Connector Quick Start


Connector Quick Start

English | 简体中文


Introduction

This article is aimed at BitSail's Connector developers. It comprehensively explains the whole process of developing a complete Connector from the developer's perspective, and quickly gets started with Connector development.

contents

First, the developer needs to fork the BitSail repository. For more details, refer to Fork BitSail Repoopen in new window. And then use git clone the repository to the local, and import it into the IDE. At the same time, create your own working branch and use this branch to develop your own Connector. project address: https://github.com/bytedance/bitsail.gitopen in new window.

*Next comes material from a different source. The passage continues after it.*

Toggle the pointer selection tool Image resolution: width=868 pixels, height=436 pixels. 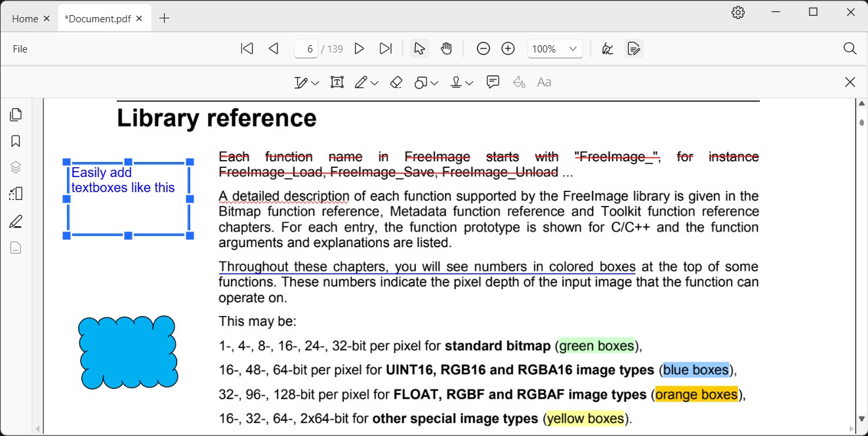click(420, 49)
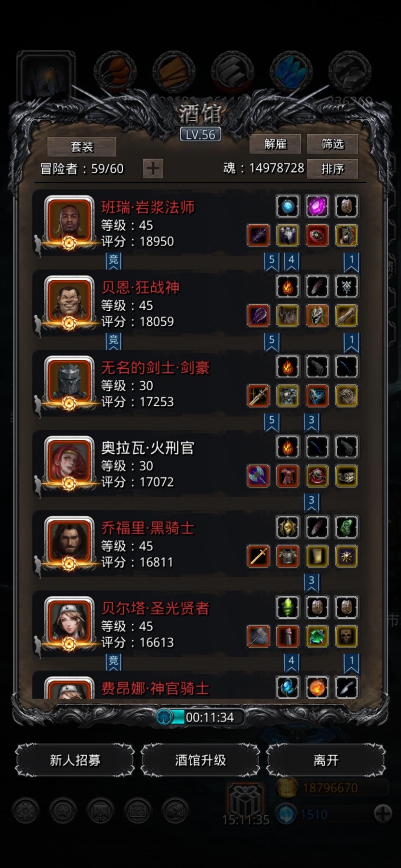This screenshot has width=401, height=868.
Task: Open the 排序 sort options
Action: (332, 169)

The project structure is as follows:

Development Process

BitSail is a data integration engine based on a distributed architecture, and Connectors will execute concurrently. And the BitSail framework is responsible for task scheduling, concurrent execution, dirty data processing, etc. Developers only need to implement the corresponding interface. The specific development process is as follows:

  • Project configuration, developers need to register their own Connector in the bitsail/bitsail-connectors/pom.xml module, add their own Connector module in bitsail/bitsail-dist/pom.xml, and register configuration files for your connector , so that the framework can dynamically discover it at runtime
  • Connector development, implement the abstract methods provided by Source and Sink, refer to the follow-up introduction for details
  • Data output type, the currently supported data type is the BitSail Row type, whether it is the data type that the Source passes to the downstream in the Reader, or the data type that the Sink consumes from the upstream, it should be the BitSail Row type

Architecture

The current design of the Source API is also compatible with streaming and batch scenarios, in other words, it supports pull & push scenarios at the same time. Before that, we need to go through the interaction model of each component in the traditional streaming batch scenario.

Batch Model

In traditional batch scenarios, data reading is generally divided into the following steps:

  • createSplits:It is generally executed on the client side or the central node. The purpose is to split the complete data into as many rangeSplits as possible according to the specified rules. createSplits is executed once in the job life cycle.
  • runWithSplit: Generally, it is executed on the execution node. After the execution node is started, it will request the existing rangeSplit from the central node, and then execute it locally; after the execution is completed, it will request the central node again until all the splits are executed.
  • commit:After the execution of all splits is completed, the commit operation is generally performed on the central node to make the data visible to the outside world.

Stream Model

In traditional streaming scenarios, data reading is generally divided into the following steps:

  • createSplits: generally executed on the client side or the central node, the purpose is to divide the data stream into rangeSplits according to the sliding window or tumbling window strategy, and createSplits will always be executed according to the divided windows during the life cycle of the streaming job.
  • runWithSplit: Generally executed on the execution node, the central node will send rangeSplit to the executable node, and then execute locally on the executable node; after the execution is completed, the processed splits data will be sent downstream.
  • commit: After the execution of all splits is completed, the retract message is generally sent to the target data source, and the results are dynamically displayed in real time.

BitSail Model

  • createSplits: BitSail divides rangeSplits through the SplitCoordinator module. createSplits will be executed periodically in the life cycle of streaming jobs, but only once in batch jobs.
  • runWithSplit: Execute on the execution node. The execution node in BitSail includes Reader and Writer modules. The central node will send rangeSplit to the executable node, and then execute locally on the executable node; after the execution is completed, the processed splits data will be sent downstream.
  • commit: After the writer completes the data writing, the committer completes the submission. When checkpoint is not enabled, commit will be executed once after all writers are finished; when checkpoint is enabled, commit will be executed once every checkpoint.

Source Connector

Introduction

  • Source: The life cycle management component of the data reading component is mainly responsible for interacting with the framework, structuring the job, and not participating in the actual execution of the job.
  • SourceSplit: Source data split. The core purpose of the big data processing framework is to split large-scale data into multiple reasonable Splits
  • State:Job status snapshot. When the checkpoint is enabled, the current execution status will be saved.
  • SplitCoordinator: SplitCoordinator assumes the role of creating and managing Split.
  • SourceReader: The component that is actually responsible for data reading will read the data after receiving the Split, and then transmit the data to the next operator.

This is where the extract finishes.